_WHAT YOU WILL DO_
Quote the lines below from the one containing "This screenshot has" to the final line, both ends included; exclude the pictures.

_DATA PROVIDED_

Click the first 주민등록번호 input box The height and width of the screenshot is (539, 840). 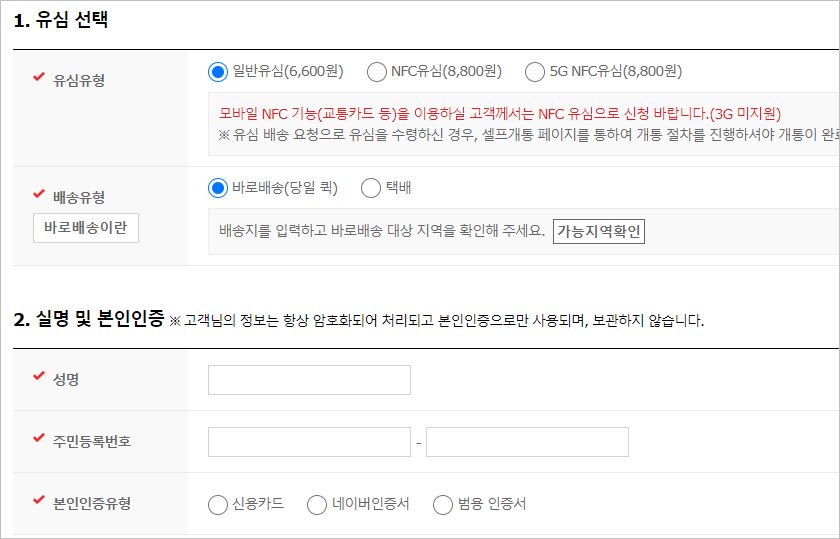coord(309,442)
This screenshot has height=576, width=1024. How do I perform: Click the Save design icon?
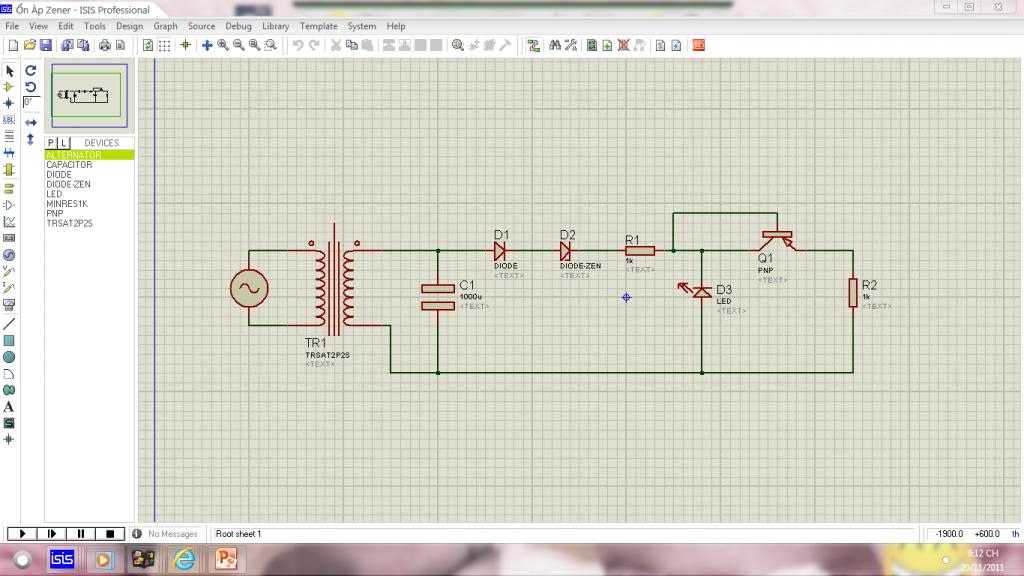[45, 45]
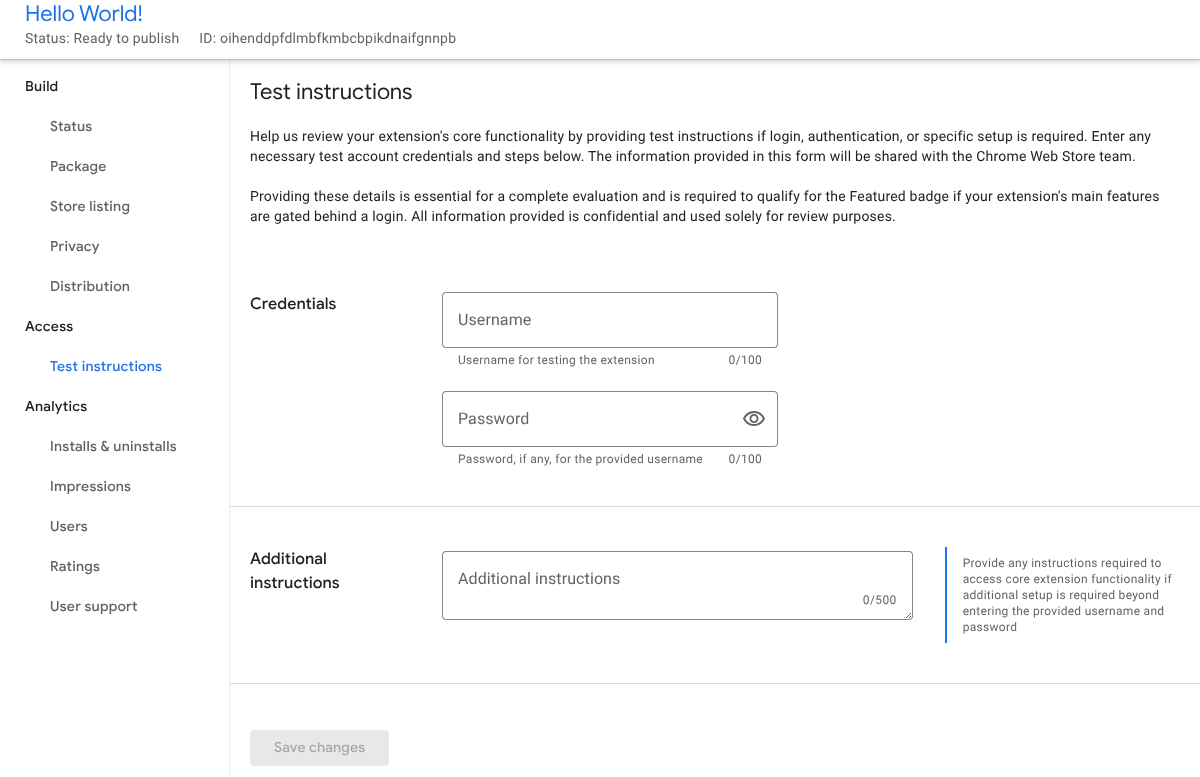Click the Access section header
The height and width of the screenshot is (777, 1200).
(x=48, y=326)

_COMPLETED EXERCISE_
This screenshot has height=576, width=1024. How do I perform: Click the Save design icon?
[45, 45]
Click the Access section header
The height and width of the screenshot is (777, 1200).
(x=48, y=326)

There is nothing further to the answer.